=== 文件摘錄 ===
+++
12講:治第十二

主講人:臺灣大學吳展良教授

《通書‧治第十二》

我們看十二:

十室之邑,人人提耳而教,且不及,況天下之廣,兆民之眾哉?曰:純其心而已矣。仁、義、禮、智四者,動靜、言貌、視聽無違之謂純。心純則賢才輔,賢才輔則天下治。純心要矣,用賢急焉。

這一章意思跟前一章大體上是類似的,重點是在,「天下之廣」,「人人提耳而教」。他說「十室之邑」,就是這麼小的一個地方,人人如果「提耳而教」,「且不及」,何況「天下之廣」呢?因此換言之,重點是要讓每一個人的心性得到安頓。所以重點是要讓每一個人的心都能夠純,朱注:

純者,不雜之謂;心,謂仁君之心。

這是在君主時代,所以前面〈順化第十一〉說「天下之眾,本在一人。道豈遠乎哉!術豈多乎哉!」

底下講的都是所謂「治道」,所謂「為君者心」,如果純的話,「則賢才輔」。那怎麼叫「純」呢?「仁、義、禮、智四者,動、靜、言、貌、視、聽,無違,之謂純」。「無違」?無違乎什麼呢?無違乎禮,也無違乎仁、義、禮、智的道理,所以這樣叫作「純」,「心純則賢才輔,賢才輔則天下治」,所以關鍵是在於君主之心要純。

我們講一下當時的歷史背景,大家比較容易明白。朱子所處的時代,恰恰是宋高宗跟宋孝宗的時代,他是在宋高宗的時代裡成長,在宋孝宗的年代裡頭,他比較成熟、提出了許多的建議。高宗這一朝的政治有他困難的地方,因為北宋亡國之後,高宗要在非常艱難的狀況底下重新立國,其實是很不容易的。當時他們既無正式的名分──所謂徽、欽二宗並沒有正式要傳位給他──他只是天下兵馬大元帥,他沒有軍隊、沒有班底、也沒有一片土地,一路被金人追著跑,他有他困難的地方。可是被追著跑到最後,大概也跑到怕了,所以高宗對於在金人的和戰之間,始終比較猶疑不決。剛開始,宋人對於金人的入侵,基本上缺乏抵抗能力,因為金人是騎兵,宋朝人可以說承平已久,不習慣跟強勁的部隊——尤其是騎兵——作戰,所以一路敗北。宋高宗被人家追著、打著玩的,可以這樣講,甚至還跑到海上去。
+++
=== 資料內容 ===
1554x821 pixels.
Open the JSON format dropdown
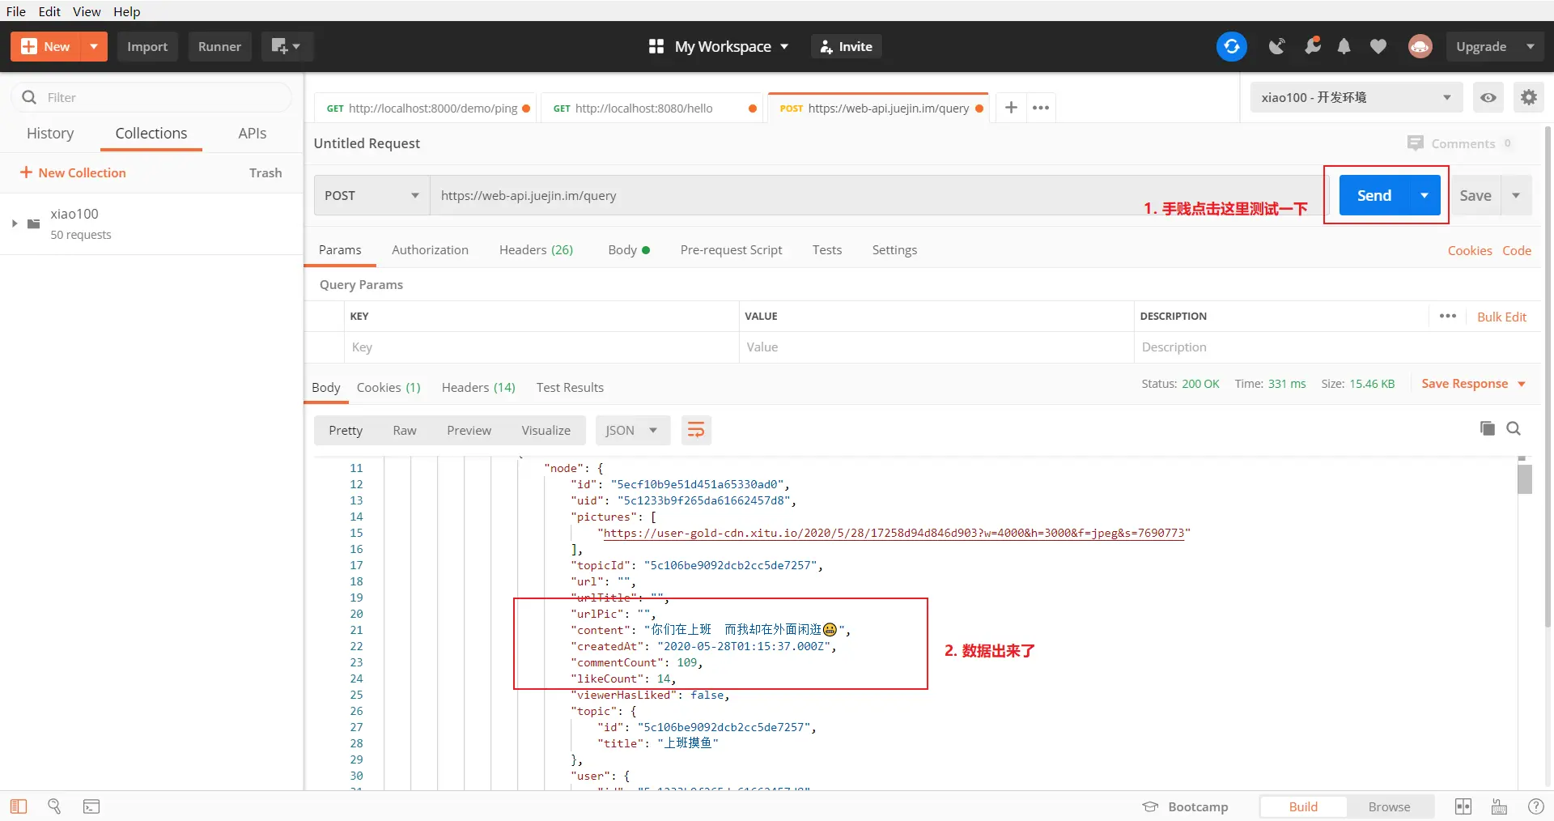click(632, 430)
+++
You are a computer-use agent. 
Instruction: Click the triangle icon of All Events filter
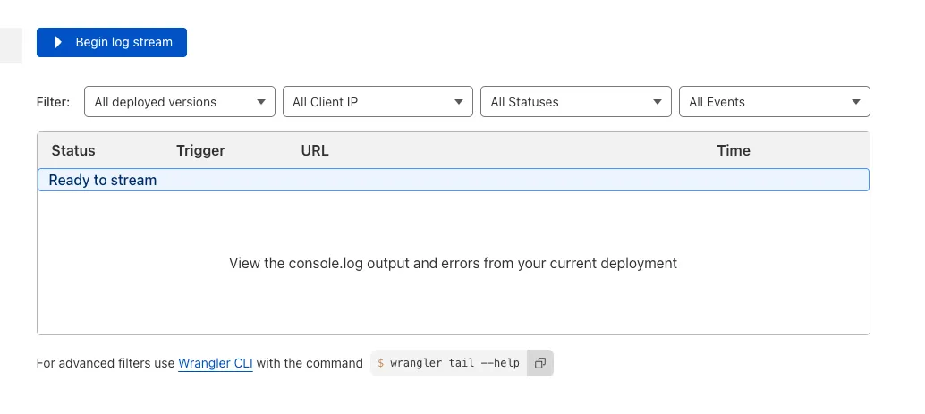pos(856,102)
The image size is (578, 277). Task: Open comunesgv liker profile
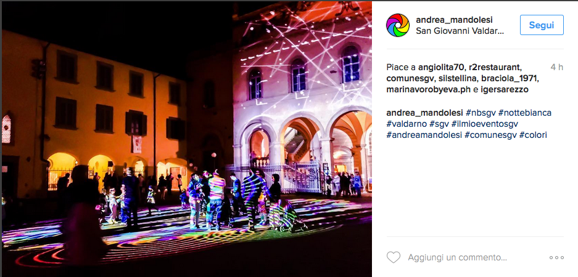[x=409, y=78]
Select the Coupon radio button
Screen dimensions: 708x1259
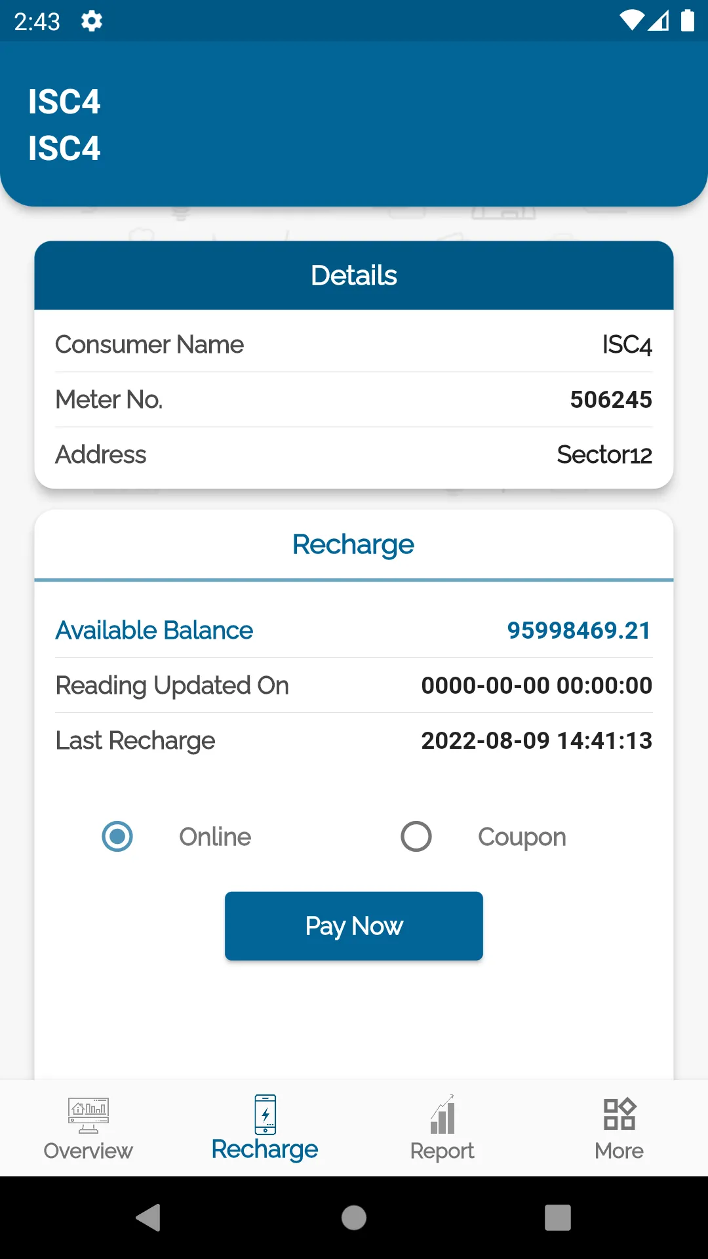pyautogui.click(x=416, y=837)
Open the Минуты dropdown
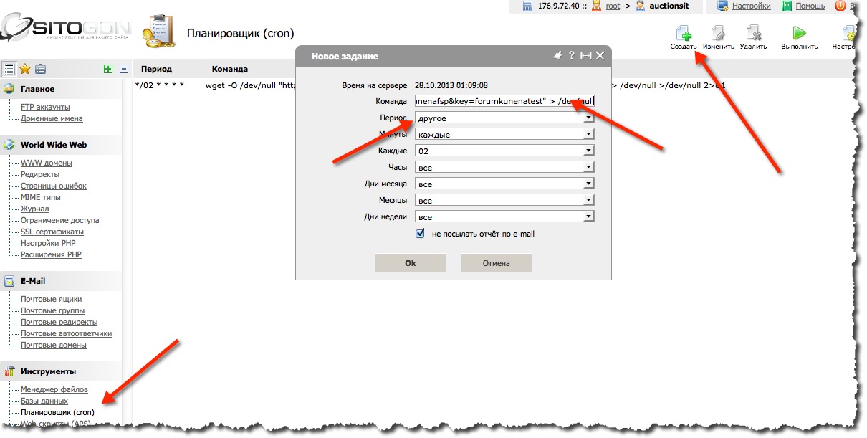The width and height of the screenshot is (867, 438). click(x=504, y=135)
+++
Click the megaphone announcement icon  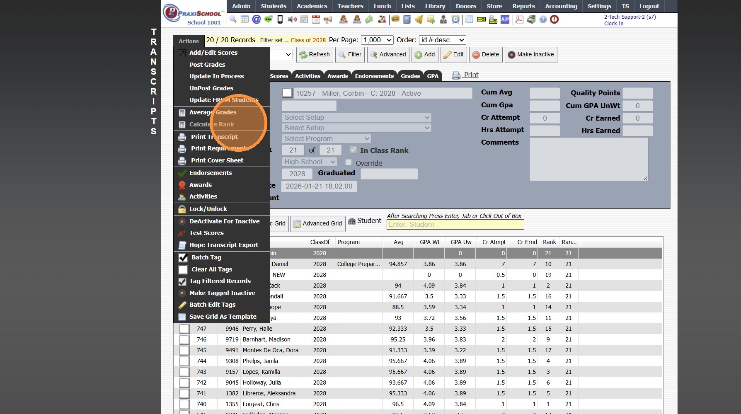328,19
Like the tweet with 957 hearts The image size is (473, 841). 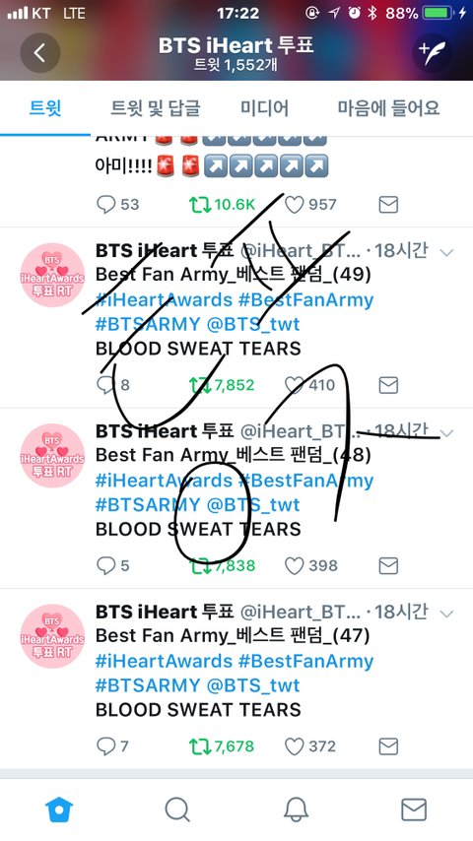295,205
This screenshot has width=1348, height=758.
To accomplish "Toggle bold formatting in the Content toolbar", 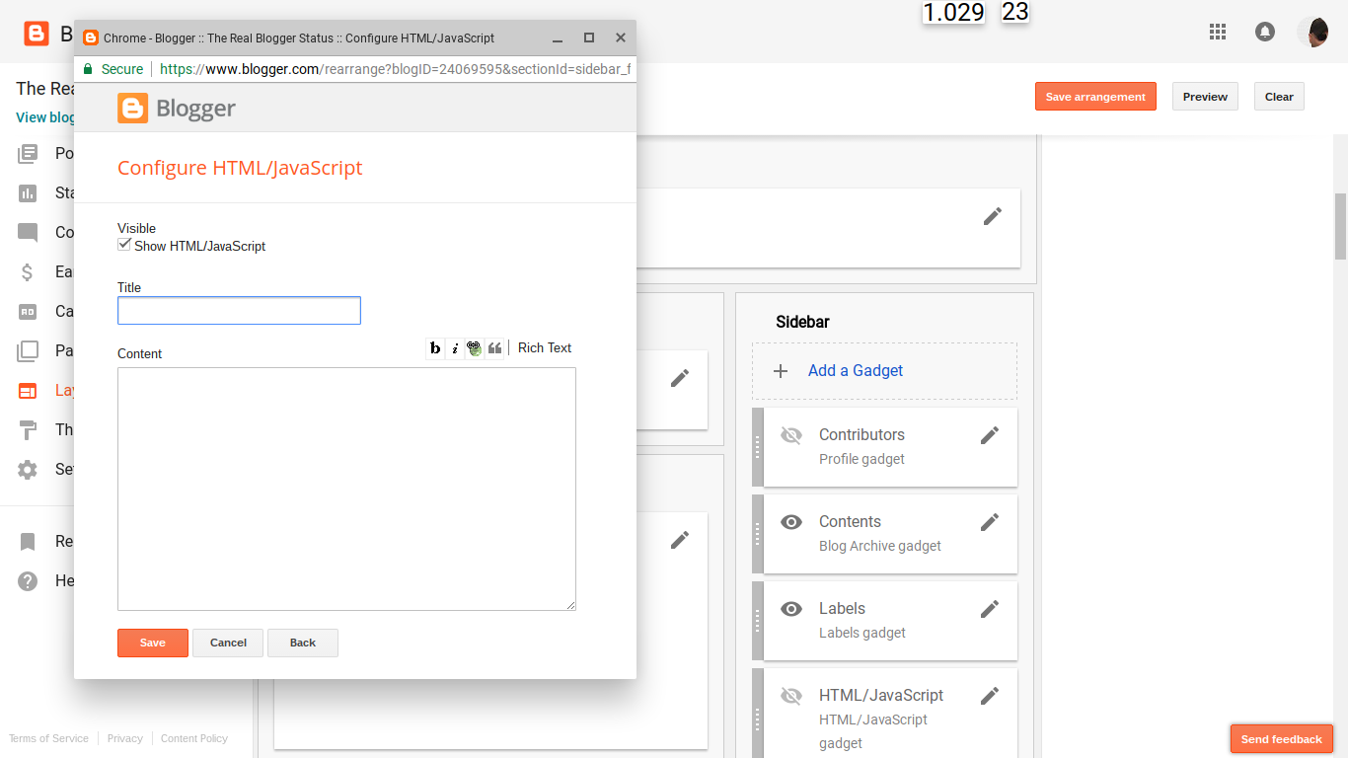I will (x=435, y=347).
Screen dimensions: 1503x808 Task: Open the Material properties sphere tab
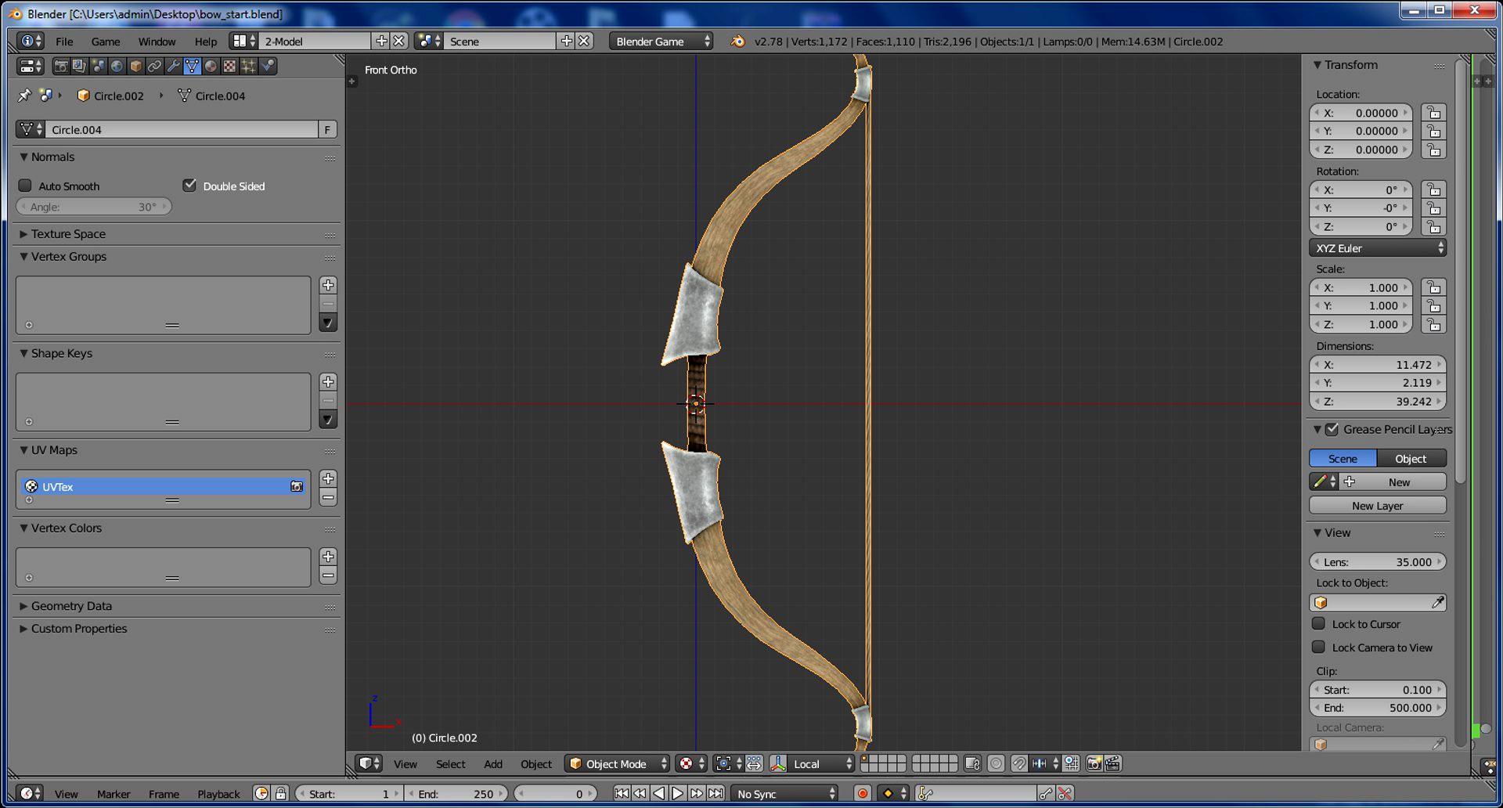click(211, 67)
+++
=== 待辦事項 ===
a) 在這篇講解〈治第十二〉的講稿中,朱注如何解釋「純」?
b) 根據〈治第十二〉講稿,判斷下列各項是否與原文相符,並引出原文中起決定作用的字句:(i) 朱注認為「心」指的是仁君之心;(ii) 朱子是在宋孝宗的時代裡成長的;(iii) 宋高宗被金人追趕時曾跑到海上。
c) 請從末句之後續寫這篇講解〈治第十二〉的講稿,寫一段。
資料區中的各行與此處作答無關。

=== 參考答案 ===
a) 純者,不雜之謂。

b)
(i) 是:「心,謂仁君之心」
(ii) 否:「他是在宋高宗的時代裡成長」
(iii) 是:「甚至還跑到海上去」

c)
好不容易到了後來,你們大概也約略知道,開始有一些將領能夠對抗金人入侵,首先是韓世忠,最後有名的就是岳飛。岳飛能夠逐漸地對抗金人,甚至於能夠北伐,其他人都還沒有辦法。宋朝人有所謂的「四大將」,岳飛是後來居上,另外還有吳璘在守四川,都是守勢,到了岳飛終於能夠北伐的時候,高宗有沒有辦法很信任他呢?還是不太敢信任他,雖然他曾經考慮過把天下軍權交給岳飛,但是又怕他桀驁不馴,又收回來,而且又聽從許多人的意見,認為軍權不能過度集中,老是不專用一人,或者用一些覺得比較能駕馭的人。他雖然也曾經策劃北伐反攻,一旦失敗之後,就覺得不行了,守住已經有的江山要緊,於是開始用秦檜,用了秦檜之後,就寧可在屈辱當中求和。不僅如此,求和的其中一個條件就是要殺岳飛。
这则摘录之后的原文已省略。